### Text extract
Friday, 16 January 2009

Why I (Probably) Won't Soon Become The Owner Of Seven Cats

I've always had a special fondness for fat cats. That's not to say I don't like skinny cats, just that there's something wonderfully, admirably smug about a roly-poly mog looking as well-upholstered as the sofa it's asleep on. Such a sight is one of the hallmarks of a classic winter living room, right up there with an open fire, a half-open book of MR James ghost stories and an elderly relative snoring on an armchair with a string of Werther's Original-flavoured dribble protruding from their mouth. Strangely, when I picture my perfect fat cat, it's always ginger. Perhaps this is because of Thatcher, the boundlessly welcoming, rotund ginge owned by the stepdad of my primary school friend Daniel (a staunch Tory), or perhaps it's because of Samson, the even bigger redbody who currently lives across the road, or maybe it's just that there's something particularly plush and aesthetically pleasing about flame-furred obesity.

When Dee and I got him in spring 2005, there wasn't anything particularly fleshy about Pablo. In fact, he was, to put it bluntly, a bit of a sorry wretch. He'd been living wild, in a large derelict house, with numerous friends and casual life partners, some of whom also happened to be his siblings: a kind of feline equivalent to those slightly backward human neighbourhoods about which people joke that the definition of a virgin is "a girl who can run faster than her brother". Skinny, bony and missing much of his fur, he stayed almost permanently under the bed for the first week he lived with us, and only really started to fill out - both in personality and appearance - a month or two later.

### Directions
a – Answer these questions about the blog post about cats:
(i) What was the name of the ginger cat owned by the stepdad of the writer's primary school friend Daniel?
(ii) In what season and year did Dee and the writer get Pablo?
(iii) Where had Pablo been living before he came to them?
b – Could you carry the blog post about cats on past its last sentence, in the same voice?

### Recorded information

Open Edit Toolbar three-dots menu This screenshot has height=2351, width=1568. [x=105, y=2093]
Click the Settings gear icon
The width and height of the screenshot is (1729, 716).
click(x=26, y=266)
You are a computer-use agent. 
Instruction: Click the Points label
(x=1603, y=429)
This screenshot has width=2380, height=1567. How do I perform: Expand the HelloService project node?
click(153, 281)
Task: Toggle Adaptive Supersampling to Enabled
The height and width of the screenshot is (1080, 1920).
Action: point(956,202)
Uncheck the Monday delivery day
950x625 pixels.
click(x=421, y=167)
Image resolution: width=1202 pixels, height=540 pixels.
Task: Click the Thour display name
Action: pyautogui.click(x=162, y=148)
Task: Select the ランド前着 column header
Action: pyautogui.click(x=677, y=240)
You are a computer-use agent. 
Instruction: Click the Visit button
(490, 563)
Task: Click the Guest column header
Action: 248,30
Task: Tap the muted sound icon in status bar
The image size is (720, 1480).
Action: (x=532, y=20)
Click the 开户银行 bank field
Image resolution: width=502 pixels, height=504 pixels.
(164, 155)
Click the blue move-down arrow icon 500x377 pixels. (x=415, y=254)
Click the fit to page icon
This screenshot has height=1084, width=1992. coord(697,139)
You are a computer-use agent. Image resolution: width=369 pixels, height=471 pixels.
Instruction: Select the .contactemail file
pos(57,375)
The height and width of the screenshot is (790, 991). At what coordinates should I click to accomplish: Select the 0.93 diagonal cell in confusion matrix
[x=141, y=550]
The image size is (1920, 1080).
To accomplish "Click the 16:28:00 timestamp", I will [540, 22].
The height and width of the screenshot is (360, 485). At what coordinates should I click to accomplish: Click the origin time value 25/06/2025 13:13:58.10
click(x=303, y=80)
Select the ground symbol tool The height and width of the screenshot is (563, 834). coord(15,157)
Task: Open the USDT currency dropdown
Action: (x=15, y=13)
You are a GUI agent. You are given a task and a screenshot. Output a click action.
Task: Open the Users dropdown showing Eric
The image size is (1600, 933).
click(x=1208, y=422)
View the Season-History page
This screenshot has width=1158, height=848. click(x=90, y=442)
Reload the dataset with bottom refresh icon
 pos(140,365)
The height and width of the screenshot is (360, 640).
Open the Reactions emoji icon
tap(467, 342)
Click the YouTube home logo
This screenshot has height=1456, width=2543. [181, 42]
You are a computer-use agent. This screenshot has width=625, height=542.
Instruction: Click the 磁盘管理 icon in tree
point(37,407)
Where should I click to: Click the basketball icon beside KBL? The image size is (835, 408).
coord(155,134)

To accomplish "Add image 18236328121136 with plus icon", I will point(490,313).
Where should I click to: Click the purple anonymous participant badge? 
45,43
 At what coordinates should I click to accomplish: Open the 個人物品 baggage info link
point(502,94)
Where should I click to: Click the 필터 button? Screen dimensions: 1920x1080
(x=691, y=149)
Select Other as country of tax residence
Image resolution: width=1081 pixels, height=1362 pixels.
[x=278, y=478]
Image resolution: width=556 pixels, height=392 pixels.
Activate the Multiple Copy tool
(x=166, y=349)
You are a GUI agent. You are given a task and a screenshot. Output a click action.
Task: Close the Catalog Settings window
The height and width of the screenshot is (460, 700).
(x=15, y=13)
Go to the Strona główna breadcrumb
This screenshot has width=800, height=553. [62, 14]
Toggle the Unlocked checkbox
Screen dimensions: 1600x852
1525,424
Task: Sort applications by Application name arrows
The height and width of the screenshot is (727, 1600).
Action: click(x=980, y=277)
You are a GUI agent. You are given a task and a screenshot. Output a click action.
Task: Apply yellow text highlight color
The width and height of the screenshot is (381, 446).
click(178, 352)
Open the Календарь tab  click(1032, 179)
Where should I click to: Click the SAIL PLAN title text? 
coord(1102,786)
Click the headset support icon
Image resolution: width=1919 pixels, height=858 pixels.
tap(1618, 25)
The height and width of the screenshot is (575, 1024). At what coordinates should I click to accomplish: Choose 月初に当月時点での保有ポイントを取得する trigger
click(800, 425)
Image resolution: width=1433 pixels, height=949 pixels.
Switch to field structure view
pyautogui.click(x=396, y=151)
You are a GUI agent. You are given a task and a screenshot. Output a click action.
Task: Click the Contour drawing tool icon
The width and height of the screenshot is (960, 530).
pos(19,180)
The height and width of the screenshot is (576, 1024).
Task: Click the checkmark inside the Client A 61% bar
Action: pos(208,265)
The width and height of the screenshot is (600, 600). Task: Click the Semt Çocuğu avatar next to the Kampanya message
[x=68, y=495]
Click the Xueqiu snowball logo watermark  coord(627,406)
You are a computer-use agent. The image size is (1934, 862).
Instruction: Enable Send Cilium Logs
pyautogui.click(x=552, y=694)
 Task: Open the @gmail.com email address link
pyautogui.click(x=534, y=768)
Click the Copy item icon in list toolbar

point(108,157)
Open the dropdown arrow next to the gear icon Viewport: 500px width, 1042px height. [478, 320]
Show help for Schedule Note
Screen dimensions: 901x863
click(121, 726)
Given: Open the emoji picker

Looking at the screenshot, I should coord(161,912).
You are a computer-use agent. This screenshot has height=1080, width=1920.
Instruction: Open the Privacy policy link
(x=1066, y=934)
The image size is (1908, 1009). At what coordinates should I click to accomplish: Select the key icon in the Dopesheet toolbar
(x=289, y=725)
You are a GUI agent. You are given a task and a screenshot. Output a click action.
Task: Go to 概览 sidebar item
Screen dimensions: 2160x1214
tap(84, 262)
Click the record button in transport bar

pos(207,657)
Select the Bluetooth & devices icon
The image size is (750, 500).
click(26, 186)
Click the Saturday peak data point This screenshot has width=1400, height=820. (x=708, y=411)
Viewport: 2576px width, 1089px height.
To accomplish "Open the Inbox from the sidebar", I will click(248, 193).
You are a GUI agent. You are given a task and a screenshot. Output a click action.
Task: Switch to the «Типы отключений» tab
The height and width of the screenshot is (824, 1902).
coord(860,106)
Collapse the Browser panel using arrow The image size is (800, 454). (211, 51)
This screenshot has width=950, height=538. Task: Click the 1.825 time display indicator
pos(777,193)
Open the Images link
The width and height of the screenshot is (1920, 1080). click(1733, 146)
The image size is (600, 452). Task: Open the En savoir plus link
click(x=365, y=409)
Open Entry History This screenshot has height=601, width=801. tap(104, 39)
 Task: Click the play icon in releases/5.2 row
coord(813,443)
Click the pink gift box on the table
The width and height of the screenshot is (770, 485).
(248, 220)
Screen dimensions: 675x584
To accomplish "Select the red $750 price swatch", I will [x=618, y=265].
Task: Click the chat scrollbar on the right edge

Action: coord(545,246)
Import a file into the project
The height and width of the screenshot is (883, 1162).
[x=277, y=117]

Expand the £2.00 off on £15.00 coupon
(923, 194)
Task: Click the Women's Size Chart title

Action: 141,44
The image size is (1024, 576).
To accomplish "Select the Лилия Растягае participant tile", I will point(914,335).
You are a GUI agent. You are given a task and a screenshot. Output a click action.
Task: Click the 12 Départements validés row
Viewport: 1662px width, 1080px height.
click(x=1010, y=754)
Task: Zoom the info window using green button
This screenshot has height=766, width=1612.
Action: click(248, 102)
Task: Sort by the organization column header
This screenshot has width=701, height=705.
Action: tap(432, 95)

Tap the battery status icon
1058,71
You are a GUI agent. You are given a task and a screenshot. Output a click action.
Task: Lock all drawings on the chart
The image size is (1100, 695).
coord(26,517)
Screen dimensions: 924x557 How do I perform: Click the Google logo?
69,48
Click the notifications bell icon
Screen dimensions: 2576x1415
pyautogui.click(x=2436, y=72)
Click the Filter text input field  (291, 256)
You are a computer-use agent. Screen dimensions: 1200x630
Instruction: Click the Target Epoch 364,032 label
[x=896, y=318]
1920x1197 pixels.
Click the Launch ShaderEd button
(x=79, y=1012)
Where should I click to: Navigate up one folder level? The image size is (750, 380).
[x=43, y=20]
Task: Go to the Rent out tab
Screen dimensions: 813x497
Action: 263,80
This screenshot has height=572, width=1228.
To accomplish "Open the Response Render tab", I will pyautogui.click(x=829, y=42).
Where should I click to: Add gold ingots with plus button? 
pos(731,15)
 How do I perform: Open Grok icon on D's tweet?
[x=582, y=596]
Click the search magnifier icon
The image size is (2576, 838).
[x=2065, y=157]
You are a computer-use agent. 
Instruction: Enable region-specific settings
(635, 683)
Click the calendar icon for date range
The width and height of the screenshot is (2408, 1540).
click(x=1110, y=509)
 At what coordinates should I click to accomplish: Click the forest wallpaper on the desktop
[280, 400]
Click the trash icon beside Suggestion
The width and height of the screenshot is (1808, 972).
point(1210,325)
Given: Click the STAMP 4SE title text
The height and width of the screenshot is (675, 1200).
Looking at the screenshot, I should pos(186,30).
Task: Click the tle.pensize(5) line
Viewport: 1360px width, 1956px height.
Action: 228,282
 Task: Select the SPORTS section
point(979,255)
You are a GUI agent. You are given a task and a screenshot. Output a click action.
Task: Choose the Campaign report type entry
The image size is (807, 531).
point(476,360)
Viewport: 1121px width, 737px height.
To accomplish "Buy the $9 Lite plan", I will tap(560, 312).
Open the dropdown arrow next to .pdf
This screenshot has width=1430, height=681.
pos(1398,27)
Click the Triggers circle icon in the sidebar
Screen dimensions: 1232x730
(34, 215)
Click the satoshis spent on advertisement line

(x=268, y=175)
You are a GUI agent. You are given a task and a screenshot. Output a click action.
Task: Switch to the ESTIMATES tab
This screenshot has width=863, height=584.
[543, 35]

### Final answers
a –
(i) Thatcher
(ii) Spring 2005
(iii) Living wild in a large derelict house

b –
Pablo has never returned to his "Grapes Of Wrath-meets-junkie chic" look of that time - see below - but we've become accustomed to a certain amount of fluctuation in his weight. He's a cat with an enormous appetite - still convinced, perhaps, in his eternally feral way, that every meal could be his last - but his appearance seems to have more to do with the seasons than the amount of meaty slop he crams down his throat. Quite simply, in summer he is lean (although not, in even the vaguest sense, mean), in winter he is chunky, and in spring and autumn he is somewhere in between, but steadfastly heading in one direction or the other. This winter, he's perhaps at his most corpulent ever. And I'm obviously not the only one who's noticed. Shipley and Ralph have always given Pablo a hard time. Their relationship with him is analogous to the kind that two puffed-up, not-quite-as-streetwise-as-they-think city yobs might sustain with a dumb-yet-happy bumpkin. But in the winter they seem more threatened by him - and never more so than this winter. Knowing Pablo's placid nature, the logic at the root of their thinking escapes me somewhat - are they scared that if he grows any bigger he might sit on them? - but it seems that, in cat world, adipose tissue is considered a potentially lethal weapon. Had Grange Hill revolved primarily around characters with whiskers, it seems the school's main bully figure would not have been Norman "Gripper" Stebson but Roland Browning, or anyone else who consumed more than three Mars Bars per breaktime.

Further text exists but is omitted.